MUCC - Shounen M
On 2017/07/19, this 344 pages heavy collection of interviews and pictures was released. I’m obviously not going to translate it all, but I will post summaries and quotes from some of the interviews as I get around reading them. Today, the very first one.
Miya in an interview with Ongaku to Hito in 2004
This is about writing lyrics, plus Miya's experiences with death.
The first time Miya wrote lyrics was in the first year of high school.
Danzetsu, for their first album Tsuuzetsu, was the first time he used an experience of his own as lyrics.
He ended up crying hard when they played it live.
Ever since, he often writes experiences down just as they remain in his memory for lyrics.
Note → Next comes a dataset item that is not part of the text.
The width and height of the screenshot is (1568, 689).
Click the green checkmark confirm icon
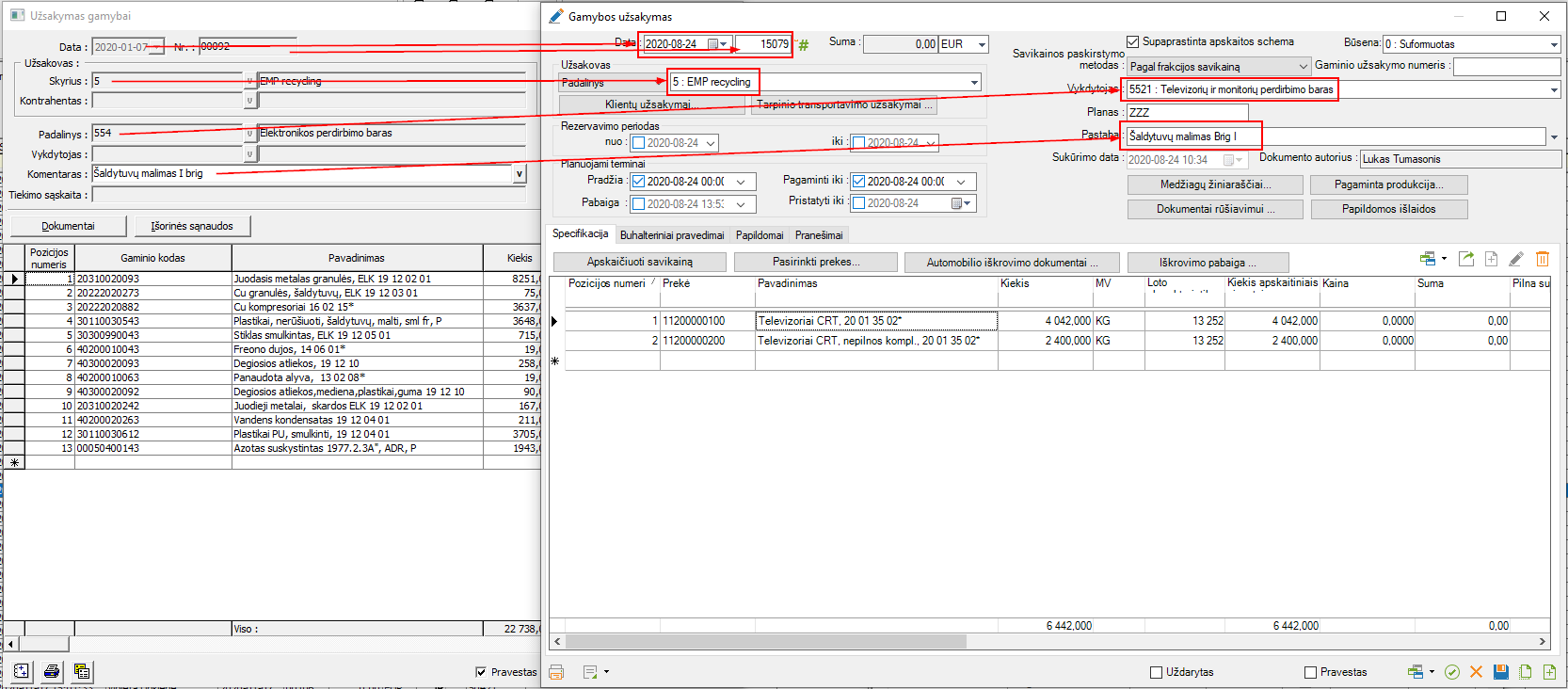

Danzetsu shows his vivid memory of the day his father died. He had been sick and passed when Miya was in the second year of elementary school. Miya remembers a phone call that morning, and with his mother, they went by train from Ibaraki to the hospital in Tokyo (like they would do every week). At that time, his father was dead already, but Miya didn’t understand that yet. When they got to the room, the door was unexpectedly open and the room looked bright white. Looking back, it was probably only that the sheets were changed to stark white ones and that some flowers had been put away, but Miya remembers a bright white light in that room.
He says his parents had previously made him meet the eyes of dying people, like the grandmother of a relative. They took him with them to visit her, and there he witnessed a drawn out, suffering death.
Seeing that moment of death was scary to him, but ever since he feels very calm when faced with seeing death.
He cried about his father’s death, but was very calm about all other deaths he experienced, to the point of wondering why he is that way. It’s not that he wants to grieve but can’t, it’s more an acceptance and moving forward.
Like in diary writing, he says it’s no good to just write “today this bad thing happened” but that it’s important to follow up with “but that was today, today is over and tomorrow is a new day”.
“We cannot re-do any day, any hour, any minute, any second. It all moves forward and we have to do the same”
Back to those train rides to the hospital in Tokyo, little Miya really loved trains (he still does, but apparently he was crazy about them as a kid) so he was always very excited to go to Tokyo because of the huge number of trains he could see in the big city.
When asked about the feelings leading to Kugatsu mikka no kokuin, Miya said it came from thinking about "a life". He wanted to write about something like that for a long time, and when he finally wrote kugatsu mikka no kokuin it took no time at all.
Something like in the lyrics actually happened, and it’s something he never wants to forget, so he tried to immortalize the memory by making it into a song. The same is true for both Danzetsu and Bouzenjishitsu.
In the process of bringing those memories into the open (= writing them down as lyrics), he has an honest talk with himself about the experiences. About how he was when they happened, and how he thinks about them now. It’s in the past so there is no changing it, but he must not forget about it, so he talks with himself about it.
“I have always been able to express unpleasant things, but lately I started to want to be someone able to express all things about living in an honest manner”, both happy and unhappy things, and everything in between. He’s not there yet, but that’s what he strives to become.